PAGUCINEWS.COM – Pemerintah Provinsi Bengkulu menggelar rapat bersama belasan pimpinan perusahaan perkebunan sawit di Kabupaten Mukomuko, Jumat (29/5), di ruang rapat Kantor Bupati Mukomuko.
Rapat tersebut membahas penurunan harga tandan buah segar (TBS) kelapa sawit yang terjadi dalam sepekan terakhir.
Rapat dipimpin langsung oleh Wakil Gubernur Bengkulu Mian bersama Bupati Mukomuko Choirul Huda dan dihadiri Anggota DPR RI Eko Kurnia Ningsih.
Dalam pertemuan itu, Wakil Gubernur Bengkulu Mian menyampaikan bahwa dirinya mendapat tugas dari Gubernur Bengkulu untuk mencari kejelasan terkait penyebab turunnya harga TBS sawit.

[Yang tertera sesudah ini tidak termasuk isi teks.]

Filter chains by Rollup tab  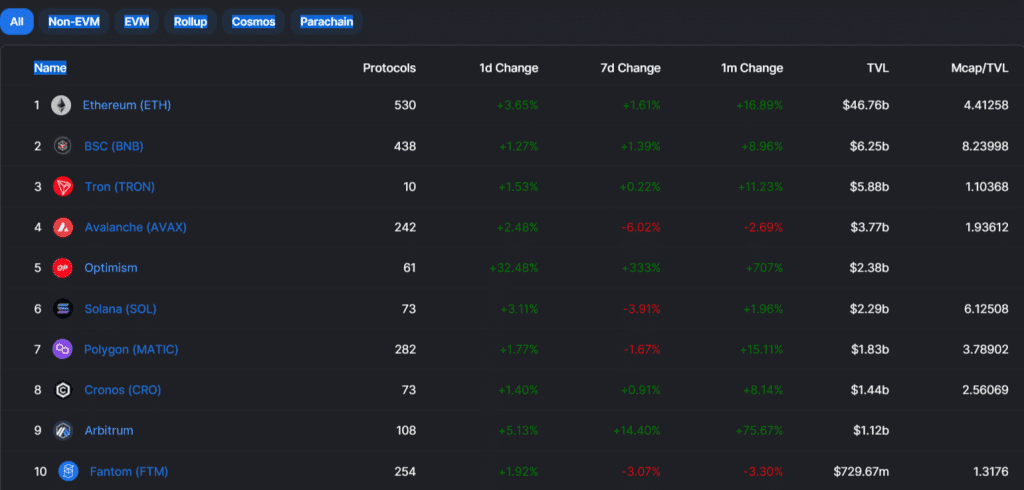tap(191, 22)
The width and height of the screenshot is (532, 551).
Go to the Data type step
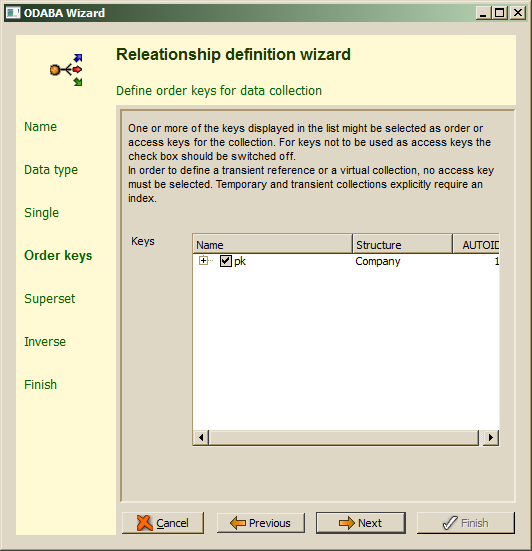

Pemerintah Provinsi Bengkulu telah berkoordinasi dengan Direktorat Jenderal Perkebunan dan Direktorat Jenderal Perdagangan Dalam Negeri guna memperoleh informasi yang akurat.
Penurunan harga TBS sawit disebut dipicu oleh kebijakan ekspor satu pintu sumber daya alam melalui PT Danantara Sumberdaya Indonesia (DSI). Kondisi tersebut memunculkan ketidakpastian di kalangan pelaku usaha sehingga berdampak pada harga pembelian TBS di tingkat pabrik kelapa sawit (PKS).
Mian meminta seluruh perusahaan sawit di Mukomuko kembali mengikuti ketetapan harga TBS yang telah ditetapkan Pemerintah Provinsi Bengkulu sebesar Rp3.465 per kilogram.
“Ia akhir rapat, belasan pimpinan perusahaan sawit sepakat menandatangani komitmen mengikuti harga tersebut yang disaksikan pemerintah daerah dan pihak kepolisian.